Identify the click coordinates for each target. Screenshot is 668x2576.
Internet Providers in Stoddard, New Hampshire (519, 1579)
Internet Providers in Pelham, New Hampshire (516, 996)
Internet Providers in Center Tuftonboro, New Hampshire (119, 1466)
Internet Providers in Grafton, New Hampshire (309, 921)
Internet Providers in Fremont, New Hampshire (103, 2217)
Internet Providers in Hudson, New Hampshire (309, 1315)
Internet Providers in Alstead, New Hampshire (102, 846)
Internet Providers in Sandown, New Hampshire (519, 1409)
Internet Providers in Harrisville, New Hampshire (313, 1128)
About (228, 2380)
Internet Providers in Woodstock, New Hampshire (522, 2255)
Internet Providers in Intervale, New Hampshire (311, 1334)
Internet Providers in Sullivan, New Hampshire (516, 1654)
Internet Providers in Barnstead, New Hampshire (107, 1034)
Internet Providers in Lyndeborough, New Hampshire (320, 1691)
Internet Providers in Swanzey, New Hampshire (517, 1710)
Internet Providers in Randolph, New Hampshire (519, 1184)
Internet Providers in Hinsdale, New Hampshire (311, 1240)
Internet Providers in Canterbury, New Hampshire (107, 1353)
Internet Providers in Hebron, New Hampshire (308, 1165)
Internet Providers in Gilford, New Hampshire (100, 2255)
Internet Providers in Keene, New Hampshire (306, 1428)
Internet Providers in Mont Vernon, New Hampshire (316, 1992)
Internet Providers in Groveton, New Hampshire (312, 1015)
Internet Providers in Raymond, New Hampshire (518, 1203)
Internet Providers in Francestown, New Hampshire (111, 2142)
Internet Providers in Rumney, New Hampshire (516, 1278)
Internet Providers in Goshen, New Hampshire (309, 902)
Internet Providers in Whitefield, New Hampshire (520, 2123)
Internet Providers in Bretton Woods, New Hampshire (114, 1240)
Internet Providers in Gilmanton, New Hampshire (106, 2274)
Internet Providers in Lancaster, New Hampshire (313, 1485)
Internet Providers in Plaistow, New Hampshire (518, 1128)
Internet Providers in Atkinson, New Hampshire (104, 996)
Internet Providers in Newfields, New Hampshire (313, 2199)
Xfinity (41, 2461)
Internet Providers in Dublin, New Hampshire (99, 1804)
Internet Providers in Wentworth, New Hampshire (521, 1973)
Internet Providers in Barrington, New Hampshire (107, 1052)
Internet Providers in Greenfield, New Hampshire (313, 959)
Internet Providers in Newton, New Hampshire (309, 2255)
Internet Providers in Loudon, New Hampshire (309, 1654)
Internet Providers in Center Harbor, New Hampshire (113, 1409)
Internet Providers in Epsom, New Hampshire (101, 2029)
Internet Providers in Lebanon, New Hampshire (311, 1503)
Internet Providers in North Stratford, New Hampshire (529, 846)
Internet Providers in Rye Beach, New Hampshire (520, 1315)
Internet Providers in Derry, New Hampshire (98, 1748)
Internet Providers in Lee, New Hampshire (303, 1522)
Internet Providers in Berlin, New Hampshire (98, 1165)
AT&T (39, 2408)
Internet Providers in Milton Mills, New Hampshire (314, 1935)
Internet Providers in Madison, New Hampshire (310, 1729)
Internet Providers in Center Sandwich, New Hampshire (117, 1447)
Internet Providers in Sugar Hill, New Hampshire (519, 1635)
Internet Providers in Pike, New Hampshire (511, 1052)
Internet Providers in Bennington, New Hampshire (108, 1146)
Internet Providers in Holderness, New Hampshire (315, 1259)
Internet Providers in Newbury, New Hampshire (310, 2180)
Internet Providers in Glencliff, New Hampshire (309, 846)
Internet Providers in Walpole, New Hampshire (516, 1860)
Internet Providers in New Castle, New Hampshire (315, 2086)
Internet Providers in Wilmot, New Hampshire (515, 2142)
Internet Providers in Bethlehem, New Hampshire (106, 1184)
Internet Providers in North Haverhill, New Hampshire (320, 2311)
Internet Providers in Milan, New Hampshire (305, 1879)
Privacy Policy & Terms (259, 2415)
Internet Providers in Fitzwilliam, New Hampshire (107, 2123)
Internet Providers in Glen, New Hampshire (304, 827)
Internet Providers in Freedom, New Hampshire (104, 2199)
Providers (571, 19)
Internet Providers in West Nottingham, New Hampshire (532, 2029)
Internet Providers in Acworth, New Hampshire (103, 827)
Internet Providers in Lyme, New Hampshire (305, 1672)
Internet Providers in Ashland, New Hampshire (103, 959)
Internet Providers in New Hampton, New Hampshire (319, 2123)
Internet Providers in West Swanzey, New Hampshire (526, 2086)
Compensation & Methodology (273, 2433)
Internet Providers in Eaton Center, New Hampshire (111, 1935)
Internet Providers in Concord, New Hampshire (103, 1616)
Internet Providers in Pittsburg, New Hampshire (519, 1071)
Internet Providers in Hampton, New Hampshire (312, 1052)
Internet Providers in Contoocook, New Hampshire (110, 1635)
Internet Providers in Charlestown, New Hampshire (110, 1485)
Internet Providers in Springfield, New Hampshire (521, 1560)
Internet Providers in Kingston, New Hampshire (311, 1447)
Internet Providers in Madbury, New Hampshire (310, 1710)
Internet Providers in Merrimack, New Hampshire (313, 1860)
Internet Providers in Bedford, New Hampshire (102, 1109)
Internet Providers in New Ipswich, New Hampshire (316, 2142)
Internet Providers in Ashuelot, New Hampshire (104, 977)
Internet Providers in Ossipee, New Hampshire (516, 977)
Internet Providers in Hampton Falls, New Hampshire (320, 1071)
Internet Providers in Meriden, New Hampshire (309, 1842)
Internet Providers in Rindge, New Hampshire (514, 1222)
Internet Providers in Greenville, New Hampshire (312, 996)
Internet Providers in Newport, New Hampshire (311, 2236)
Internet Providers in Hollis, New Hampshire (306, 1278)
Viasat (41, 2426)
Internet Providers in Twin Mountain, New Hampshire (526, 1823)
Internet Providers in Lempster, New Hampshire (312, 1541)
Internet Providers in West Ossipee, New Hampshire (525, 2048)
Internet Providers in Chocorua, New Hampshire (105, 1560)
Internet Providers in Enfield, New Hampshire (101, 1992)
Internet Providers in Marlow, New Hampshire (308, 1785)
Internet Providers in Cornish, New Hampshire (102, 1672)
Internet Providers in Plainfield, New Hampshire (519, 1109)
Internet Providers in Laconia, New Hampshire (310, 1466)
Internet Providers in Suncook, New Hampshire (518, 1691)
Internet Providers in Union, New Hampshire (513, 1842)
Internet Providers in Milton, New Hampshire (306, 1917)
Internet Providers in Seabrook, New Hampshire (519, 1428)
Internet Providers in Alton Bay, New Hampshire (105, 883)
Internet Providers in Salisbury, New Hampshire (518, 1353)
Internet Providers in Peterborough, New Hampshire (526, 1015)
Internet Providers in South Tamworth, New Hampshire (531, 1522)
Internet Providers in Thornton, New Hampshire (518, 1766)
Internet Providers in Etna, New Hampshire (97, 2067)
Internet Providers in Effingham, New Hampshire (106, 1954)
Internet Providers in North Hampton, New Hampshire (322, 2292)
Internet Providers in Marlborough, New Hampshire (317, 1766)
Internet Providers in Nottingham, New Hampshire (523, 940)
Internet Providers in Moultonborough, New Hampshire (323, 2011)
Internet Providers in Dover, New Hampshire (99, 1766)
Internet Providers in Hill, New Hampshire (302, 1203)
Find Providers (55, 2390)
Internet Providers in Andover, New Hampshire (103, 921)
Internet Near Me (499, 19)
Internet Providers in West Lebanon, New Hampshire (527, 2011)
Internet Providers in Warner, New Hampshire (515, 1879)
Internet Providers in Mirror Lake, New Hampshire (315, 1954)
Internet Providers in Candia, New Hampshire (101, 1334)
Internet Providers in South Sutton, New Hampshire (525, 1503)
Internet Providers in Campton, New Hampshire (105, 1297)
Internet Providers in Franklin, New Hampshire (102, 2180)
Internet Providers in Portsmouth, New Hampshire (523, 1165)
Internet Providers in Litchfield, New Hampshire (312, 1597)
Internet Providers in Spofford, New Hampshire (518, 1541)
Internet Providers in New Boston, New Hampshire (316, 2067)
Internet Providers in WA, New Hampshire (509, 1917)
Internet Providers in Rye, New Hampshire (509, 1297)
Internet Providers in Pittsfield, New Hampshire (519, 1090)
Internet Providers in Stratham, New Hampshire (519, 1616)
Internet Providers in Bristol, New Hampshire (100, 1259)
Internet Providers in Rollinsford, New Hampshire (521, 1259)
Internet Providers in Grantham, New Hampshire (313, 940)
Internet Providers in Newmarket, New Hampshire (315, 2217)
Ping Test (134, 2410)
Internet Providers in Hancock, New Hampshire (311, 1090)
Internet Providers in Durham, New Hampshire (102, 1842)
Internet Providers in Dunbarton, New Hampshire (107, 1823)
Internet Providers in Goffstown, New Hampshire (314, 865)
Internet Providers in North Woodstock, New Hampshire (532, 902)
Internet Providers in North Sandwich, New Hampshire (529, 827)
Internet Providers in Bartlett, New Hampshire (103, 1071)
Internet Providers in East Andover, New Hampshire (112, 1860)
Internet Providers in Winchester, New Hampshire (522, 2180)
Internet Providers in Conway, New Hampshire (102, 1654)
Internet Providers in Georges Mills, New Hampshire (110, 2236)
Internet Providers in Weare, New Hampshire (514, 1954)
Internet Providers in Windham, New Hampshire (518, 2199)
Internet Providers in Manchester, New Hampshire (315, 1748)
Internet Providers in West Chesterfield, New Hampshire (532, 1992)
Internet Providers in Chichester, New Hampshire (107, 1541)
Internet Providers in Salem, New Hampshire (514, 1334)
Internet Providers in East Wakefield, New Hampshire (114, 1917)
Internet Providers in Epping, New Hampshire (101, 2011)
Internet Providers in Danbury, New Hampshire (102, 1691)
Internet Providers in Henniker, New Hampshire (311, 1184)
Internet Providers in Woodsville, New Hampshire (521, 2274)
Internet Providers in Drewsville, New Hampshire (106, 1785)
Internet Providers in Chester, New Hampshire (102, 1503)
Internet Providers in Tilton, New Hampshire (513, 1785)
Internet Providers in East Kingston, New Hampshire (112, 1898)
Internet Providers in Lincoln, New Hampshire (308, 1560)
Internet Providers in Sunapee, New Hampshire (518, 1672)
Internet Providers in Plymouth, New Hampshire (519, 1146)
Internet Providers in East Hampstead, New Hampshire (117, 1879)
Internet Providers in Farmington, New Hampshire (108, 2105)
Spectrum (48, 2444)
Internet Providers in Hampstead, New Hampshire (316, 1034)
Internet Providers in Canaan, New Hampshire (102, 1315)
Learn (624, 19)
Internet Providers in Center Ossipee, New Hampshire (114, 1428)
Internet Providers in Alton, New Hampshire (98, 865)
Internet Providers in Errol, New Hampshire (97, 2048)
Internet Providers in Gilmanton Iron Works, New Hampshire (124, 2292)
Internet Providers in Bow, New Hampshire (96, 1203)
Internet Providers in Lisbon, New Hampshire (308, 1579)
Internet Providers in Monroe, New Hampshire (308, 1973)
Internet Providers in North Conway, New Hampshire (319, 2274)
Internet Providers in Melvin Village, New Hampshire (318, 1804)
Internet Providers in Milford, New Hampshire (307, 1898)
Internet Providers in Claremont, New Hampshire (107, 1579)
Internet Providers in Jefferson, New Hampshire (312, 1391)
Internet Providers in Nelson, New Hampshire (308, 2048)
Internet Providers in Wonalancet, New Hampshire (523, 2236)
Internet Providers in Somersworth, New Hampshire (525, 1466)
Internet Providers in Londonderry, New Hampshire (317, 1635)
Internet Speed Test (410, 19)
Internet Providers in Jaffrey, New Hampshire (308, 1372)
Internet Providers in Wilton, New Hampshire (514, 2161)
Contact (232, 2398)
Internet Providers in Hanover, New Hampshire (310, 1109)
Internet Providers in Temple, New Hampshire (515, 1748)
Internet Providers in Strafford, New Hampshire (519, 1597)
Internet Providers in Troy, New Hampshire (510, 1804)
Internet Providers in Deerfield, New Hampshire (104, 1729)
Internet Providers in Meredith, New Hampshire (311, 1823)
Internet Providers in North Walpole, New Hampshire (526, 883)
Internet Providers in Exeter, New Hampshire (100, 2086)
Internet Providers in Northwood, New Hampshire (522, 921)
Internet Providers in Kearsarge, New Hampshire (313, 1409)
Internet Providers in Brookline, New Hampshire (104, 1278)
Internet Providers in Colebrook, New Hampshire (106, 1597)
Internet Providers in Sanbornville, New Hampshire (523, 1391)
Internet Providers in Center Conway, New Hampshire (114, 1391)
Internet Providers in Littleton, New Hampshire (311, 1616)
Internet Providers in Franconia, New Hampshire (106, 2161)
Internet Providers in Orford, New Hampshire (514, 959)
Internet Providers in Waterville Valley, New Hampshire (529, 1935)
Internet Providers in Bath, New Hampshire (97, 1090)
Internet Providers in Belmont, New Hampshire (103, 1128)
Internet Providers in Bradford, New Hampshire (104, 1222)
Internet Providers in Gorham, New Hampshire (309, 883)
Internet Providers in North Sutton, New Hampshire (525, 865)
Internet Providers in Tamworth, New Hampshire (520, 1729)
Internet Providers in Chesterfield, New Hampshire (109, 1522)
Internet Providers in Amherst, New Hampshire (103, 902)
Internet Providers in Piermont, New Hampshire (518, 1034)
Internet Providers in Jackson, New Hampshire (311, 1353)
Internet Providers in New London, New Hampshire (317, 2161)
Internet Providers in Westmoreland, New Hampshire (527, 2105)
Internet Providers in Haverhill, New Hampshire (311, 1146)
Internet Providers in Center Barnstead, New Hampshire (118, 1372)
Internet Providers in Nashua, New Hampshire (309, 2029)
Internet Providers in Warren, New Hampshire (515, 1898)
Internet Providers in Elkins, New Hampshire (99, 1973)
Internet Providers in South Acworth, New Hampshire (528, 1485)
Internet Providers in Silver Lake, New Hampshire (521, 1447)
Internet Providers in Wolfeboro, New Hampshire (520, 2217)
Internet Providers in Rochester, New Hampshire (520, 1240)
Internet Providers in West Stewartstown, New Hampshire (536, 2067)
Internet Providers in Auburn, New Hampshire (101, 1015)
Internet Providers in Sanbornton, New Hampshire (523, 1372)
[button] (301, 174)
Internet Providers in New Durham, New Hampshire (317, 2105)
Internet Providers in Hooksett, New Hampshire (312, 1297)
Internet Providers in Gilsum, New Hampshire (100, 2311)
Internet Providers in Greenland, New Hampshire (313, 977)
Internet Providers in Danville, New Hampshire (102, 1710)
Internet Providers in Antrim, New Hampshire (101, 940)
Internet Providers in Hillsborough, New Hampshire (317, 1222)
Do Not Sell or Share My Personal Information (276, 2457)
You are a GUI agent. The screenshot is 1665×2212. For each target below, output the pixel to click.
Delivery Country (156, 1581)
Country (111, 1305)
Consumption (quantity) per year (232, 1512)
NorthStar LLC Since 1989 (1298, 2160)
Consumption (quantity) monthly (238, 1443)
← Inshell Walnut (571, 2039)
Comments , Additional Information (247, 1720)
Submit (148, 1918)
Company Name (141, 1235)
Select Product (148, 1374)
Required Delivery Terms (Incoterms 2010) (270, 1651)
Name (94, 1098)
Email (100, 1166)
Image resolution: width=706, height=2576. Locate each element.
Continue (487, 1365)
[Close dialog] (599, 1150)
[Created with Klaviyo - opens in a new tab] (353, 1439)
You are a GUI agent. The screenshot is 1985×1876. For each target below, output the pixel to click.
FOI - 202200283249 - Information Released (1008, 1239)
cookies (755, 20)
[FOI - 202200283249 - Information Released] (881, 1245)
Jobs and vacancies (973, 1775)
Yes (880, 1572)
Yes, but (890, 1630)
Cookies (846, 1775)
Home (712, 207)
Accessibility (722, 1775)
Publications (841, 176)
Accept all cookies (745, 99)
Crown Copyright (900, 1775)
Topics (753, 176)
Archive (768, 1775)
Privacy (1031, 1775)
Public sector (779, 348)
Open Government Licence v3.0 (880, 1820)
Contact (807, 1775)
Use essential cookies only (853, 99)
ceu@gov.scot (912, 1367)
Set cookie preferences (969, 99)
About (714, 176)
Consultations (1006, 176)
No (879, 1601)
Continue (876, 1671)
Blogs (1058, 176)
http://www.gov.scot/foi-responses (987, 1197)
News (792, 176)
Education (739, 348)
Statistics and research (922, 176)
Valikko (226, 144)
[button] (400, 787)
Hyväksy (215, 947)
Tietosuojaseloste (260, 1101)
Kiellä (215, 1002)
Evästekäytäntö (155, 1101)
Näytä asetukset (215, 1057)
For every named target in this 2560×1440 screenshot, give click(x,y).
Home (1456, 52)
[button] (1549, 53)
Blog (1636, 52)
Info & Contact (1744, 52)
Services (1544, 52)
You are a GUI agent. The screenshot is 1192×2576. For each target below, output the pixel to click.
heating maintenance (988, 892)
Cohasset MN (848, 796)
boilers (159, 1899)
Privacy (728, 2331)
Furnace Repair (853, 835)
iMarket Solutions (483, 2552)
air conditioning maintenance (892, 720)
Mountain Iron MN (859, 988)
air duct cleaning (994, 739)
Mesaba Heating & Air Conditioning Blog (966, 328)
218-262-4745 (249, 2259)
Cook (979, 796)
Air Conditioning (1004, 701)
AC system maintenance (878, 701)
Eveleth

+++

Beginning with the line containing "Internet Providers in Grafton, New" in the material above, copy every line exactly until you have copied the line containing "Internet Providers in Sullivan, New".

**Final answer**:
Internet Providers in Grafton, New Hampshire (309, 921)
Internet Providers in Fremont, New Hampshire (103, 2217)
Internet Providers in Hudson, New Hampshire (309, 1315)
Internet Providers in Alstead, New Hampshire (102, 846)
Internet Providers in Sandown, New Hampshire (519, 1409)
Internet Providers in Harrisville, New Hampshire (313, 1128)
About (228, 2380)
Internet Providers in Woodstock, New Hampshire (522, 2255)
Internet Providers in Intervale, New Hampshire (311, 1334)
Internet Providers in Sullivan, New Hampshire (516, 1654)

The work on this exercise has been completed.